Think of the dangers if you offload one that can't be flushed away for instance, not to mention the aroma wafting into the hallway etc etc.

Or do you just not give a shit???

Marlin
27th February 2004, 16:27
It was that night of mayhem and scenes missing known as Boys' Night Out. My friends and I did a bar tour. Seeing as how I had just completed another term of college, I went all out. I had nothing else other to do than to drink massive amounts of Killian's Irish.
I awoke the next day at 3:30, seeing as how being a drunk lush the night before made me incapable of waking earlier. After stumbling to obtain some lucozade from the fridge, I received a phone call. Turns out it was this very pretty girl whom I had started seeing a few weeks earlier. Being the sweet and surprising girl that she is, she informed me she was on her way over. After scampering to appear ready, I was soon riding back with her to her parents' house. I was a little panicked about this, because I feared the beer shits. However, I figured I would make up some excuse while at her house in order to get back to my place in case it happened.

## DATASET EXTRACT:

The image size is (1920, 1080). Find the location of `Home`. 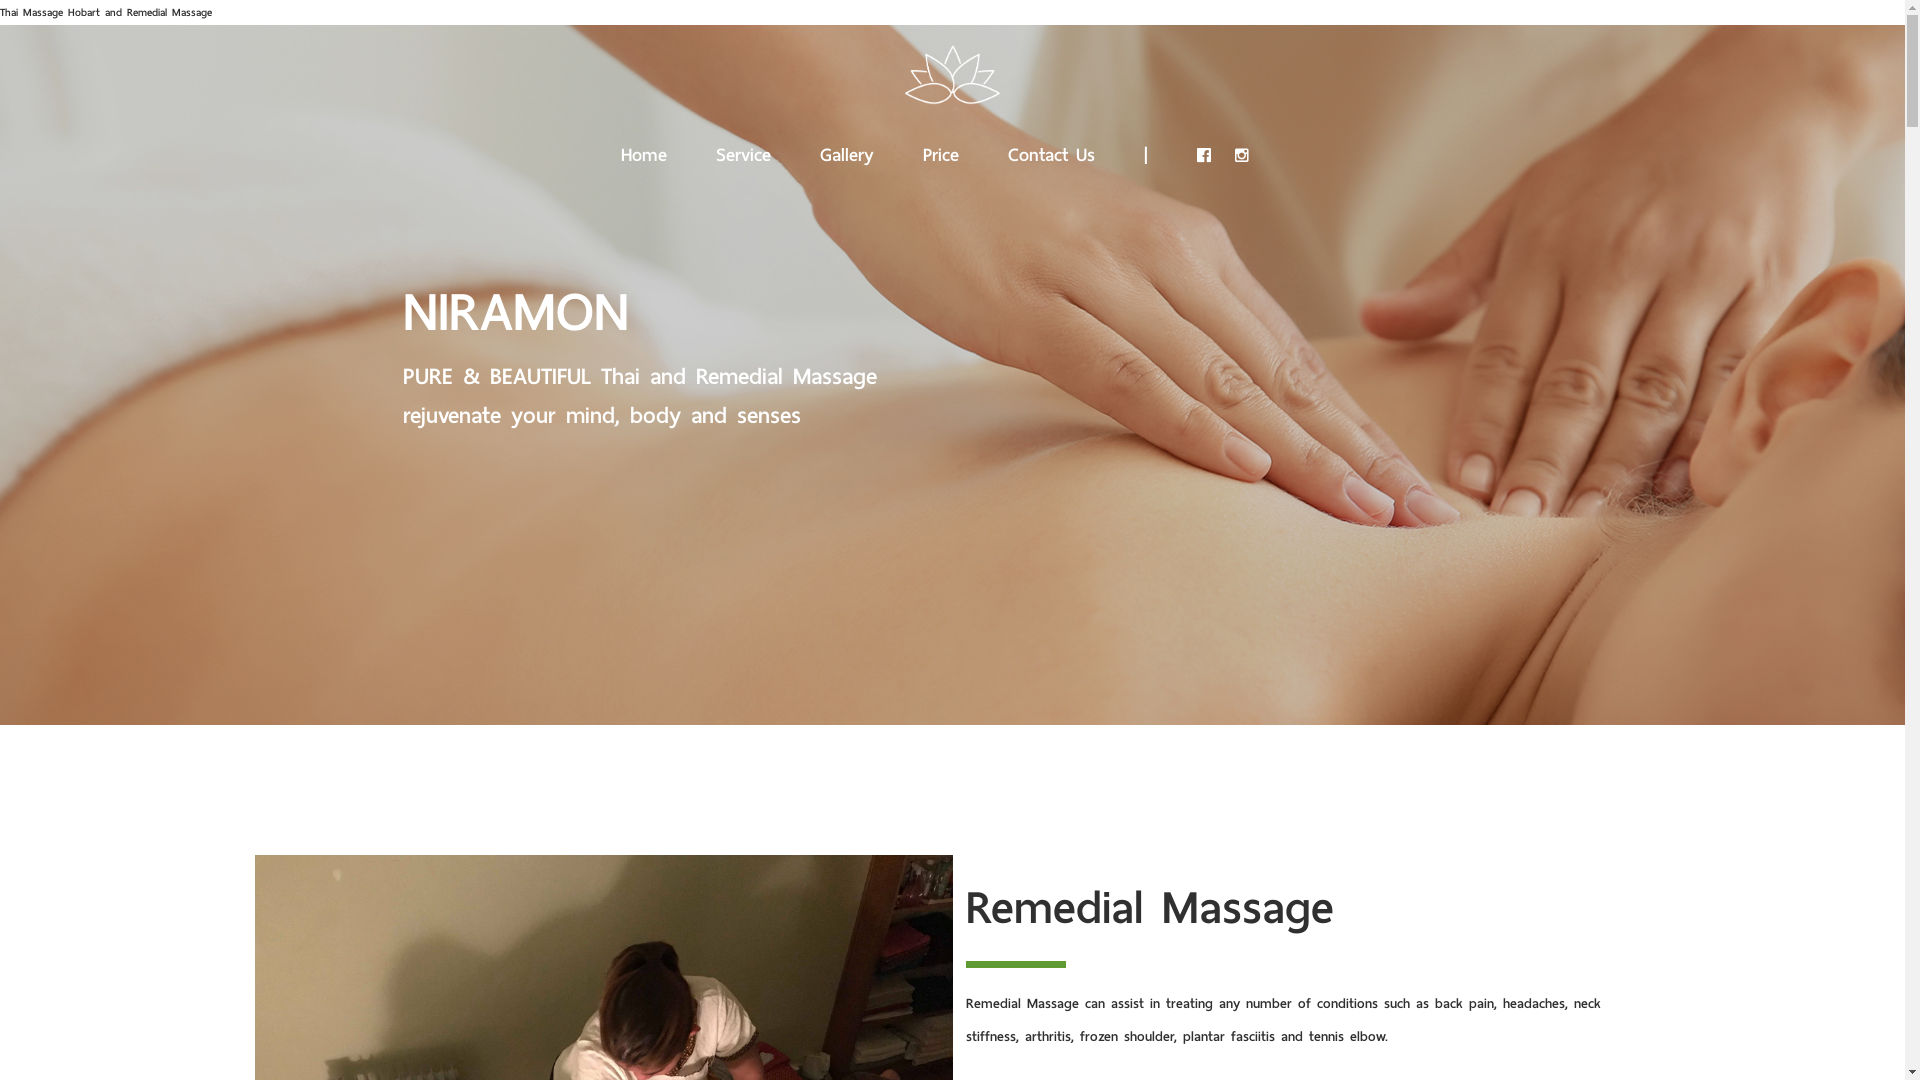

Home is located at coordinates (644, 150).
==
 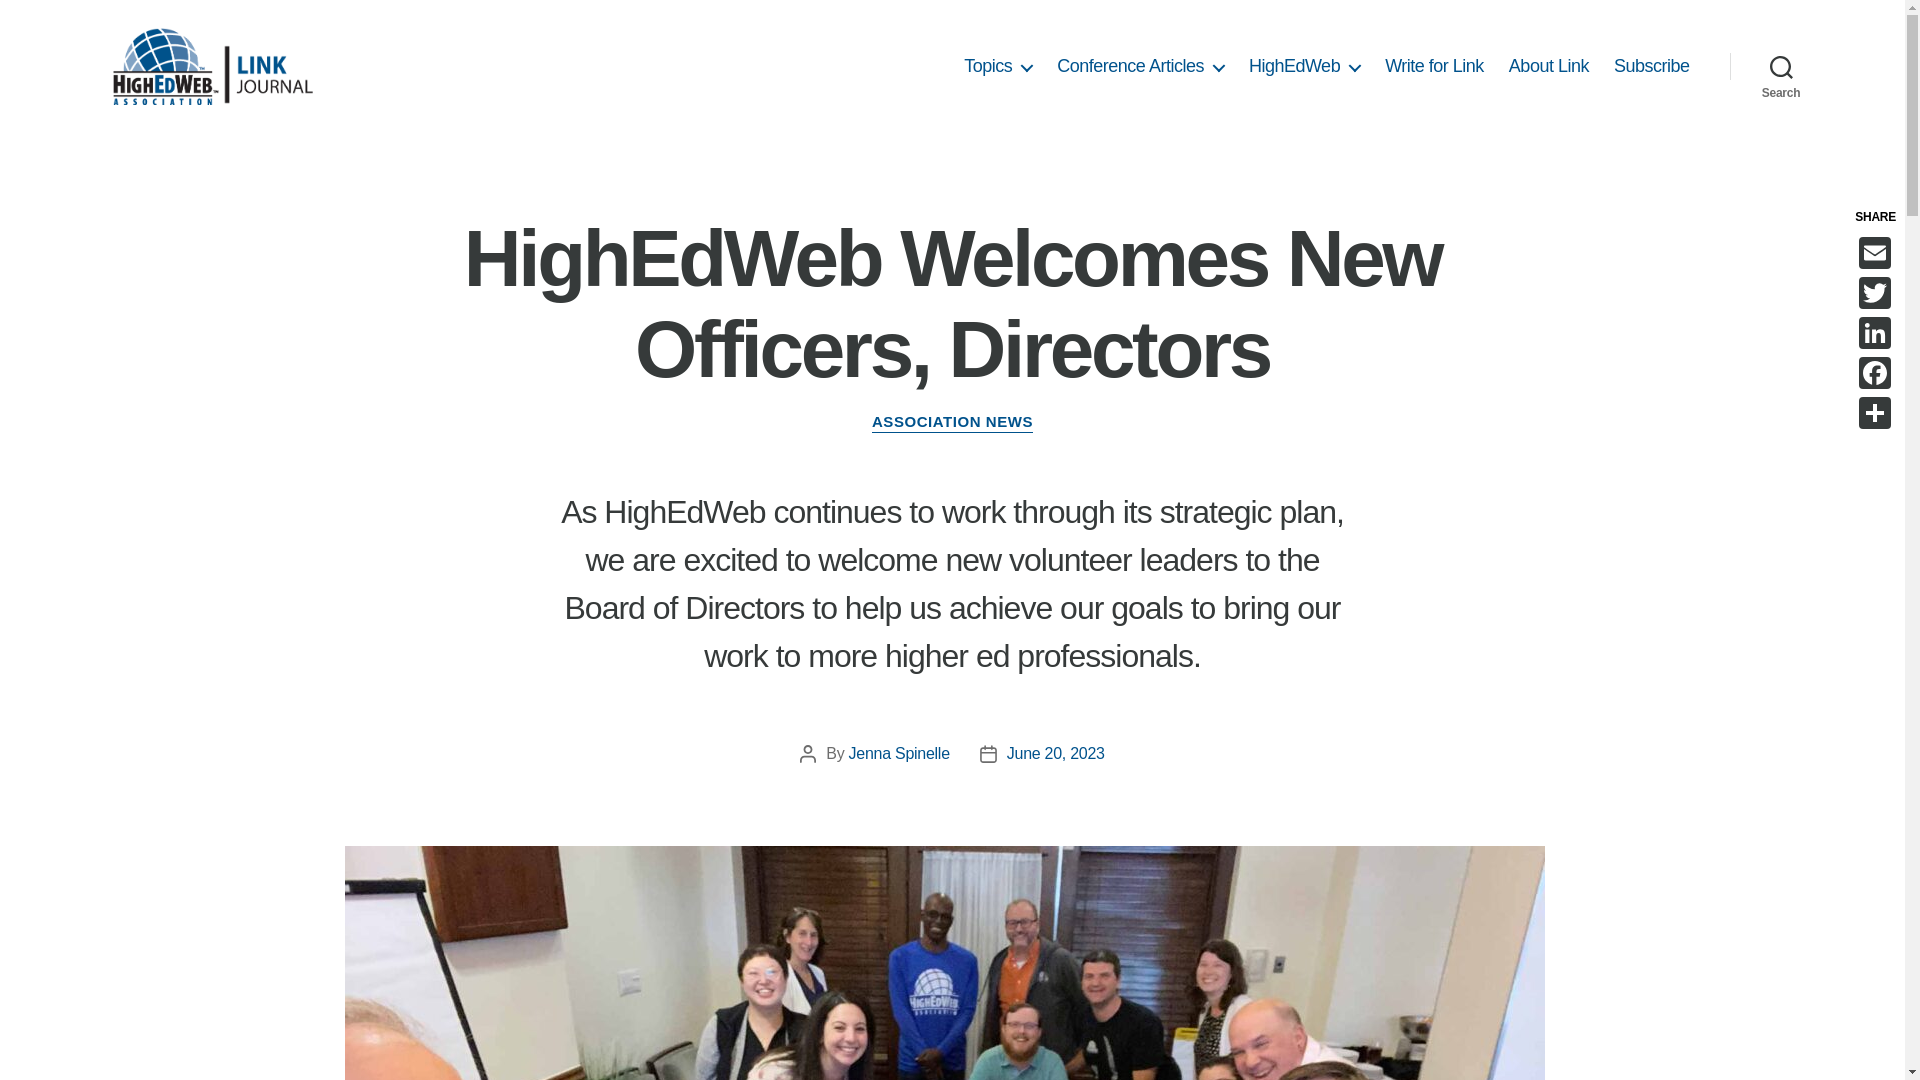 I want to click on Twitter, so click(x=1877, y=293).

## WRITTEN EXERCISE:
Pick up the Boys' Night Out story after its final sentence and continue it. The items play no part in what comes next.

## FINAL RESULT:
After being there for a while, everything was going well. The parents (who had met me once before) asked if I wanted to stay for dinner. Since my new girl and I were in the new, awkward, can't-take-shits-in-front-of-you-yet stage, I was nervous about the beer shits. However, I could not say no to them because my girlfriend knew I had nothing else to do. And I didn't have time to think of a logical and valid excuse anyway.
Thirty minutes later, we ate. The steak dinner was nothing that would cause my anus to fear. I thought, "Hey, I'll have after-dinner conversation and then leave." It was me, my girlfriend, and her parents. They were doing exciting things that most middle-aged parents do, such as passing around baby pictures. When they came around to me, I dropped one. I bent over to pick it up and, to my anal horror, released an escapee.
It was one of those inner-anus farts that feel as if they aren't actually released. I turned red, and attributed my blushing by saying, "My family has an embarrassing picture of me like this, too!" I did a test sniff and realized I was damn lucky! It did not smell (I was fearing a SBD!), and thus went undetected.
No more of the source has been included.